生産面では、「クボタ生産方式」の確立とそのグローバル展開を急いでいます。昨年は先進他社の生産方式に当社独自の考え方を加えたクボタ流の基本方針を作成しました。今後は、グループ内の工場への浸透活動を推進するとともに、協力会社の工場への展開にも着手してグループのモノづくり力の底上げを図っていきます。
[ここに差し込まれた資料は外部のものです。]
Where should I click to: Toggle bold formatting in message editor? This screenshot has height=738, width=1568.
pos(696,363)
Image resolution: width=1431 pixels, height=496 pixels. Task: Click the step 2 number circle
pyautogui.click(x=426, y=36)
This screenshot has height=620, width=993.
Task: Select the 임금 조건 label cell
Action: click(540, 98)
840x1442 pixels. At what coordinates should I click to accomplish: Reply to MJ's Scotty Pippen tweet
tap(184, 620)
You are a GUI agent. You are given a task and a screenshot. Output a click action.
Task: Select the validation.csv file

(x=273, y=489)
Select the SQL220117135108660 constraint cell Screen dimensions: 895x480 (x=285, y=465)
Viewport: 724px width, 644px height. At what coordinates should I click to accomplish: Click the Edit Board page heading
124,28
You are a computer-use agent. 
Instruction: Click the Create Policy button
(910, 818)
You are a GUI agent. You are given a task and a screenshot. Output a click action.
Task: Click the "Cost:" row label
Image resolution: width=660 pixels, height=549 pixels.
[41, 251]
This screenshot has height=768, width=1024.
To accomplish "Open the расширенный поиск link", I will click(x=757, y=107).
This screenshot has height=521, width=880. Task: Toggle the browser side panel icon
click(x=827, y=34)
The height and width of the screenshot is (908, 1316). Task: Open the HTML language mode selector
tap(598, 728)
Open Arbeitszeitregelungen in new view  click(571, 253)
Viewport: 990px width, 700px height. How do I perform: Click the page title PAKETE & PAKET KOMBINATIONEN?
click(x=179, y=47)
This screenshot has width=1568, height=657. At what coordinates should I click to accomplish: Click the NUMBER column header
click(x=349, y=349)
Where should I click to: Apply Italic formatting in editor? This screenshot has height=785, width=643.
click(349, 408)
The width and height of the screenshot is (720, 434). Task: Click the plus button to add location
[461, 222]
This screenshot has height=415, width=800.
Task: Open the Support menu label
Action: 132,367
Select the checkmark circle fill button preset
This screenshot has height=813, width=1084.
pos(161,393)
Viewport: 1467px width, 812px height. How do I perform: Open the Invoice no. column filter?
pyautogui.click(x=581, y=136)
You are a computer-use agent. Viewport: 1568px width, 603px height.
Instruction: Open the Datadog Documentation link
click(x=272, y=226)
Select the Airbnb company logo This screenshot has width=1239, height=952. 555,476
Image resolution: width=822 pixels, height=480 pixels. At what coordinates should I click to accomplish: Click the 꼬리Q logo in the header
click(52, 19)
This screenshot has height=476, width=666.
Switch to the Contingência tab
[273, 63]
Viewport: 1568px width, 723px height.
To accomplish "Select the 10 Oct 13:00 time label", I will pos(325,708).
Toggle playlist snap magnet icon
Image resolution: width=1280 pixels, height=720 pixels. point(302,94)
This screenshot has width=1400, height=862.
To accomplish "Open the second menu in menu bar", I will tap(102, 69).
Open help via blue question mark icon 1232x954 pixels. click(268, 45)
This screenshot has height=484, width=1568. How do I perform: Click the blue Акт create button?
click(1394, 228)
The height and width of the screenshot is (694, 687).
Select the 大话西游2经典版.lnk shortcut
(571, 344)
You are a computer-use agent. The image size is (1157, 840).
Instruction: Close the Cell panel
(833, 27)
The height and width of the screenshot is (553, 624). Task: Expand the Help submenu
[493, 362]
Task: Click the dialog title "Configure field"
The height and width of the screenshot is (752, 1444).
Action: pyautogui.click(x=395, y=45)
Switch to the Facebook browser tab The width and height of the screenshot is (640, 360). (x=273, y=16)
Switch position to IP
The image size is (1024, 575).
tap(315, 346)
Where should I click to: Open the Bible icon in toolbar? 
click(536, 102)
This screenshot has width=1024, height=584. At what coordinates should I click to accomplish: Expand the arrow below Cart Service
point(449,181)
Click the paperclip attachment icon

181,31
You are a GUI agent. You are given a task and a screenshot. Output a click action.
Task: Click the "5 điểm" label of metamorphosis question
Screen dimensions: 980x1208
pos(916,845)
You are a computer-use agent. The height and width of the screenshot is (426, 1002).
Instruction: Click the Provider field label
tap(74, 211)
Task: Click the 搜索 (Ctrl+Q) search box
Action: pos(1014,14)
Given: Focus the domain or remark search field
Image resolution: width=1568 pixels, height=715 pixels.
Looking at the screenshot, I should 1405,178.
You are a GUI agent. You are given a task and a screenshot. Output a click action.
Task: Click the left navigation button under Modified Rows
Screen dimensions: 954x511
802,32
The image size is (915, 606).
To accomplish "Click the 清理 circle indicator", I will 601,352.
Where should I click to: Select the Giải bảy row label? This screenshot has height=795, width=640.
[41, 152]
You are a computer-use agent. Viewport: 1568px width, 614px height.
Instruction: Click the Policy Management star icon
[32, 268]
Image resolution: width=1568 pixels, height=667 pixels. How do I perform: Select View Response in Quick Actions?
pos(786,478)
経営管理面では、資産の圧縮を通じた運転資金の効率化とキャッシュ・フローの改善に取り組んでいます。なかでも棚卸資産の圧縮については、受注から販売に至る数多くの経営機能のレベル・アップにもつながる取り組みとして特に注力しています。不断の努力を通じて当社の総合力の向上と、成長原資としてのキャッシュの最大化に努めていきます。
(3) 国内農業機械事業の再活性化
昨年の国内農業機械市場は、トラクタが消費増税前の水準に復したものの、田植機やコンバインは回復が見られず、全体としては低調な推移となりました。これは、消費増税などの一時的な要因では説明できない構造的な変化を示すものと考えています。今後は、従来以上に市場の方向性を見据えた取り組みを進めていきます。他社を圧倒する製品・サービス・販売施策を展開するとともに、市場の変化に対応した組織の効率化や運営システムの再構築にも取り組みます。また、ICT(情報通信技術)を活用した農業支援システム(KSAS)の拡充、農業生産法人の設立、コメ輸出の拡大など、当社の資源をフルに活用した製品・サービスの提供を通じて農家の抱える課題の解決に貢献し、あわせて新たな事業機会を創出していきます。
(4) 水・環境事業の収益力向上
水・環境事業については、アジアを中心とする新市場の開拓に努める一方、その原資となる既存市場での収益の極大化に注力しています。国内市場が成熟段階にあるパイプ関連製品については売上拡大に依存しない収益体質の確立に努め、同じく国内市場が激烈な競争下にある環境関連製品についてはプラント・機器の単体販売から運転管理・メンテナンスまで含めたシステム販売への移行を推進しています。また、複数の海外生産拠点の全体最適化を進める素形材については各拠点の再構築と事業インフラの再整備に取り組んでいます。今後も、これらの施策を強力に推進することにより水・環境事業の収益力の大幅な改善をめざします。